I dont understand. Its 2021. there's an infinite amount of fitness apps. Fitness pages on IG Facebook and youtube. all accessible ln the phone you carry with you in the gym.. So why the **** is anyone under the age of 35 not doing correct form or near correct form on these machines. free weight stuff i decently understand when youre new to the gym. but the pictures are literally stickered on the equipment. Idk why it irks me so much to see that in the gym. But specifically the women. You takin 50 selfies in your gym fit...but you doing quarter rep tricep pushdowns with 10lbs and leaving. I gotta get out of PF...

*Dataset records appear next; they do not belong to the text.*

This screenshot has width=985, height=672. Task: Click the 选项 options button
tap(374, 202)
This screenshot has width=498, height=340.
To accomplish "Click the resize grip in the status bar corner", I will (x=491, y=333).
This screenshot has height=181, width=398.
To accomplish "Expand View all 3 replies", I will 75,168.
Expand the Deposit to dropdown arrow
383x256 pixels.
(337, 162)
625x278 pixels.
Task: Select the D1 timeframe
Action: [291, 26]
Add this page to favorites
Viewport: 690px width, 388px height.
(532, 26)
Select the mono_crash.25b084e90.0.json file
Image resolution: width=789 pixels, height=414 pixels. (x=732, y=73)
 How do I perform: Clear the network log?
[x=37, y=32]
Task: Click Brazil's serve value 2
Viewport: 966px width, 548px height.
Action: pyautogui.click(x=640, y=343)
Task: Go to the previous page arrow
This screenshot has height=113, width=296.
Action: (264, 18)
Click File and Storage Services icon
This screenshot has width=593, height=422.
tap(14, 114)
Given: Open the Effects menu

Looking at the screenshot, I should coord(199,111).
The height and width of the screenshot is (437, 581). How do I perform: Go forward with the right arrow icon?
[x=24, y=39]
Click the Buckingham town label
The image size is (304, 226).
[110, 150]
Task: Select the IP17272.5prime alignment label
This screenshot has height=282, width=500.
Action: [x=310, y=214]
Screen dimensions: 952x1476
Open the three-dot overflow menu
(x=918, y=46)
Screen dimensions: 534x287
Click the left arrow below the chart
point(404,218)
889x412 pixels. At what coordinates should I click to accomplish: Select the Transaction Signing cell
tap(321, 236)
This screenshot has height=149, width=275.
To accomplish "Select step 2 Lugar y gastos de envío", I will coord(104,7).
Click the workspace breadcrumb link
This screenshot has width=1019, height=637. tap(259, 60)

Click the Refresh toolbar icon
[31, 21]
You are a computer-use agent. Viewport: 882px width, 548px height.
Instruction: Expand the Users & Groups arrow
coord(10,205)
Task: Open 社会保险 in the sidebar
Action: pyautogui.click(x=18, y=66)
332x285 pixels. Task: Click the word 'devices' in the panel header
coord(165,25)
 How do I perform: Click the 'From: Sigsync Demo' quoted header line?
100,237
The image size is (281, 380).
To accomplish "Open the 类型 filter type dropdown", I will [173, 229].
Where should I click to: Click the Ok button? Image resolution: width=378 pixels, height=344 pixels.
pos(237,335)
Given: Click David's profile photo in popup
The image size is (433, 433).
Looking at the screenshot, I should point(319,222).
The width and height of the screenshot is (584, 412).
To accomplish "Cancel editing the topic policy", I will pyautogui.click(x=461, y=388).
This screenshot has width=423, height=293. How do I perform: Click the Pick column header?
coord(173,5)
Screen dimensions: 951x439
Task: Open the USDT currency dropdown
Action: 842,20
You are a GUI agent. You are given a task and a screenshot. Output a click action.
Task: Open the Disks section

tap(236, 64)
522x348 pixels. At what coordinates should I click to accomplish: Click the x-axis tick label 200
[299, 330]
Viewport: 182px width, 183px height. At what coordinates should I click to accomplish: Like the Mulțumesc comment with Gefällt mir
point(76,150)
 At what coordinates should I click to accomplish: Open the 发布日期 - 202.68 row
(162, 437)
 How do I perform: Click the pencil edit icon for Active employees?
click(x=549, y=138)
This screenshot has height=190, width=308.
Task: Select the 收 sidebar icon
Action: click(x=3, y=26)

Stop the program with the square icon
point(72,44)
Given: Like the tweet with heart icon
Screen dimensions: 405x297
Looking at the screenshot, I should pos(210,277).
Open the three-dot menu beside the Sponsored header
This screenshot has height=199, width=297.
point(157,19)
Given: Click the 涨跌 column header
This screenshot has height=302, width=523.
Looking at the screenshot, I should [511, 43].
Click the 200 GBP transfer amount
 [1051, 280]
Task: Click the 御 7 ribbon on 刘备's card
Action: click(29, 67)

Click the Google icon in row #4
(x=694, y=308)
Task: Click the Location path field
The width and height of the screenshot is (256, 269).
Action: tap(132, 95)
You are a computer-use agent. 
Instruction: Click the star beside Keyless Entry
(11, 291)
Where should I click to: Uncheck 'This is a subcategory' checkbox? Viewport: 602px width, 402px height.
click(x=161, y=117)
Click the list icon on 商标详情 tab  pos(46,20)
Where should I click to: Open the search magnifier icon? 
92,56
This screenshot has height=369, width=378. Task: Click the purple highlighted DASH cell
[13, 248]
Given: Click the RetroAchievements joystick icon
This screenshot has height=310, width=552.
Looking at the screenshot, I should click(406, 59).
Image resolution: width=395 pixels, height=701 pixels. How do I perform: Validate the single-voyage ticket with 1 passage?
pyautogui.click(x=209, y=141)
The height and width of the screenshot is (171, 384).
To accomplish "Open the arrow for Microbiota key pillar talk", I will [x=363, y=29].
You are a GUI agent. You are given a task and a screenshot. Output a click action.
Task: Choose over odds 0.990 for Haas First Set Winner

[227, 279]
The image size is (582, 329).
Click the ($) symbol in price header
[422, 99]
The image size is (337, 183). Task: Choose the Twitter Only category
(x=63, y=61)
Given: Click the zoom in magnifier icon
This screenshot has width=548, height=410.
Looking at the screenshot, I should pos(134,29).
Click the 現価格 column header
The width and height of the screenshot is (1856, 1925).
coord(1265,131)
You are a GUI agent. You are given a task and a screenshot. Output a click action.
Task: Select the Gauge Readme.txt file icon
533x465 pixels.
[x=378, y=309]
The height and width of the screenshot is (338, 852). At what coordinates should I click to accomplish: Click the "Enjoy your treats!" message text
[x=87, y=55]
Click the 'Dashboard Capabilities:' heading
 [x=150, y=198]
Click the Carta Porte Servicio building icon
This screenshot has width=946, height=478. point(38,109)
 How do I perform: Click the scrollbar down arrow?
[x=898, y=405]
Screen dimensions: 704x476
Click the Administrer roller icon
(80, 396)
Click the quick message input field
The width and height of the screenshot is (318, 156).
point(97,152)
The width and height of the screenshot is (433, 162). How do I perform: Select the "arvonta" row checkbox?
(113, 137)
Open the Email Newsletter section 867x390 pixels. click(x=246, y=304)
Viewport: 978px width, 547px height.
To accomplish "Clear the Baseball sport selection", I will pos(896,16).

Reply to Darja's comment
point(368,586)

Have you heard the saying you can lead a horse to water, but you can't make them drink. People practicing incorrect form and being told in a construct way it is incorrect just don't want to listen. Also "correct" form might affect how much weight they can move, can't mess with the ego.

Been going to a chiropractor for a couple weeks now, think I might have to go under the knife again. Xrays appear to show a bone spur in my shoulder a nerve likes to drag across. SOB, pain is right along my front delt. No idea how or when this spur appeared but hurts like a ***** if I move my arm in the wrong position. Luckily it isn't torn rotator the doc said, hell I can careless about that been there and done that. More concerned with what caused it and how to prevent in the future.
 
I've never understood needing to watch others, paying attention to what others are doing while training in the gym. I'm not in the gym for them, I am in there for me. If they wanna take selfies and whatnot, good for them. I simply say excuse me, then move about my way. My motivation is internal, not external. This is not to say that someone looking for external motivation is wrong, I get that too, but that simply allows others to get in the way of what I am trying to do, which is to train, then leave the gym.
Put your blinders on and get to work unless they're hurting themselves and you genuinely want to help.